There was a full bottle in that box, containing the actual HAIR DYE. The bottle marked 'B' funnily enough.
I had missed the ENTIRE FIRST PAGE of the instructions, which explained how to mix the dye with the developer. All I had applied to my hair was the developer, and left what is presumably pure chemicals on my poor hair, formerly my crowning glory, for 25 whole minutes. At this realisation I freaked out and ran, in my knickers, to the living room where Fiance was watching TV, shouting 'Oh my god what have I done?!'. Fiance got a bit of a shock as well, poor lamb, but he managed to keep his head, and he gave me a slap to bring me to my senses (ok he didn't really, but I think he wanted to).

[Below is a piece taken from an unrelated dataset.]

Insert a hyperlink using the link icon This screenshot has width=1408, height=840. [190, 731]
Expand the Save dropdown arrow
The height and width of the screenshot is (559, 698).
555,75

I didn't sleep last night because I was sure I was going to wake up bald on a pillow covered in chemically damaged hair. I didn't, thank GOD, but I'm now waiting to see if it's going to turn green.
First resolution of 2007? Read instructions carefully. TWICE.
Happy New Year dear readers.
Labels: Stupid
Oh no! Well, assuming your hair doesn't turn green or fall out, it's a good story nonetheless. ;) Happy New Year, Teeny!
Reminds me of a story. . .My auntie's mum was in her neighbours bathroom at Christmas, she picked up what she thought was hairspray and was merrily spraying it around. Returning back to the table for everyone to ask what the smell was, it smelt like hair burning. . .yes she sprayed a hair removing spray straight on to her head. She washed it out but not before some of it had removed clumps of hair by the root. . .funny because it never works on my legs when I want it to!
Happy NY you.
Thanks both!
So far so good - my barnet looks none the worse for it's chemical bath.
My hair's been various colours since the age of 16, but a few years back I decided to dye it blue-black, which I thought would be quite "dramatic" with my sharp bob. Instead, it made me look like a ghoul, quite, quite hideous. I panicked and bleached it the following day. Then dyed it brown. To say I resembled Worzel Gummage is being kind.
I'm sure it wasn't as bad as Worzel Gummage! However, makes my misadventure sound quite tame, so ta!
I'm always tempted by the blue-black dye, the girl on the box looks so gorgeous and mysterious... But so far I've always managed to mentally picture my chalk-white complexion with blue-black hair and backed sloowly away from the dye.